Art. 195 C.C.P. states that "minutes should be taken of the investigations made by the consultant when these are carried out with the intervention of the investigating judge, but he may also order the consultant to draw up a written report. If the investigation is carried out without the intervention of the judge, the consultant must draw up a report in which he must also include the parties' observations and claims. The report must be sent by the consultant to the parties appearing within the period ordered by the Judge with a ruling given at the hearing pursuant to article 193. In the same ruling, the Judge fixes the deadline by which the parties have to send their own observations on the report to the consultant, and also the deadline, before the following hearing, by which the consultant has to file, with the Clerk of the Court, the report, the observations by the parties and a synthetic assessment thereof.".

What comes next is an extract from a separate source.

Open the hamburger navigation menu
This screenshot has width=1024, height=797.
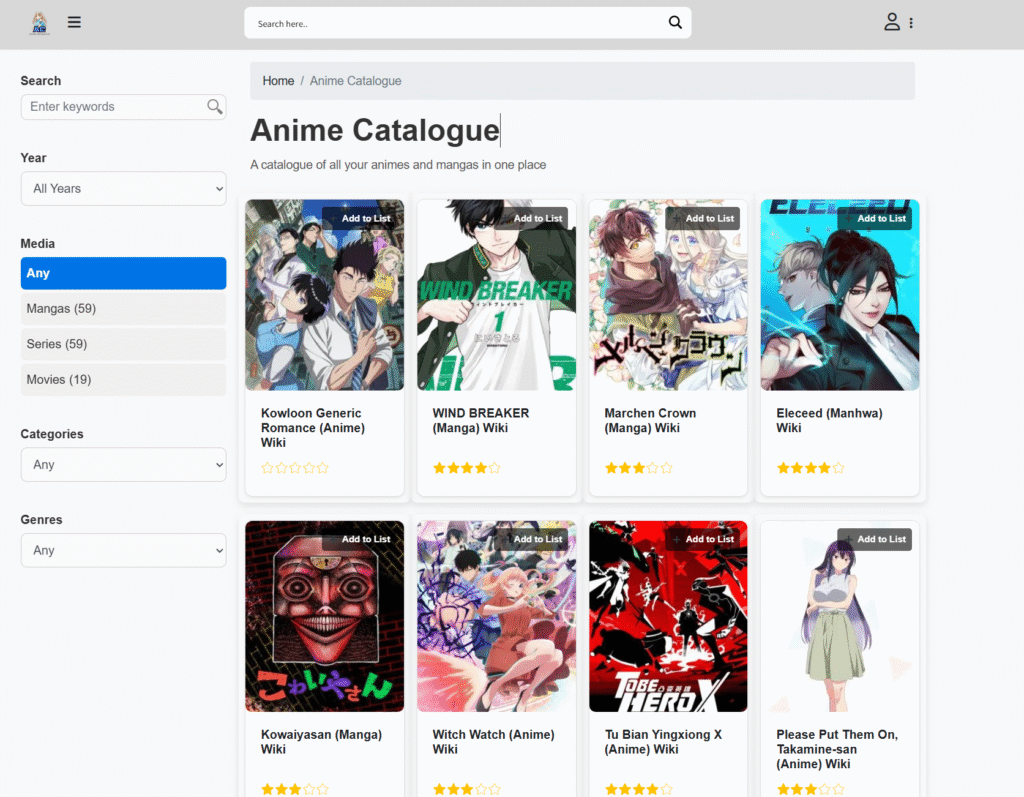(74, 22)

From the text of this article it has been deduced that the written form is not essential, but the documentation of the activity carried out by the OTC is; it thus derives that:

  1. if the OTC acts with the intervention of the judge, the documentation relating to his activity will be noted in the minutes of the clerk of the court, but if postponements and observations concern complex questions, the judge can order a report to be drawn up. It has also been claimed that if the findings of the investigation are inserted in the minutes, they remain the work of the OTC, and remain distinct from the investigation; consequently, whereas the minutes constitute proof until an action for falsification is filed, the findings of the OTC, as he is not a public official, can be contested by any means of proof;
  2. if the investigation is carried out without the intervention of the judge, the OTC must draw up a report, even orally in a hearing. In such a case there is the obligation, for cross-examination purposes, to insert the observations that the parties have made directly or through their technical consultants.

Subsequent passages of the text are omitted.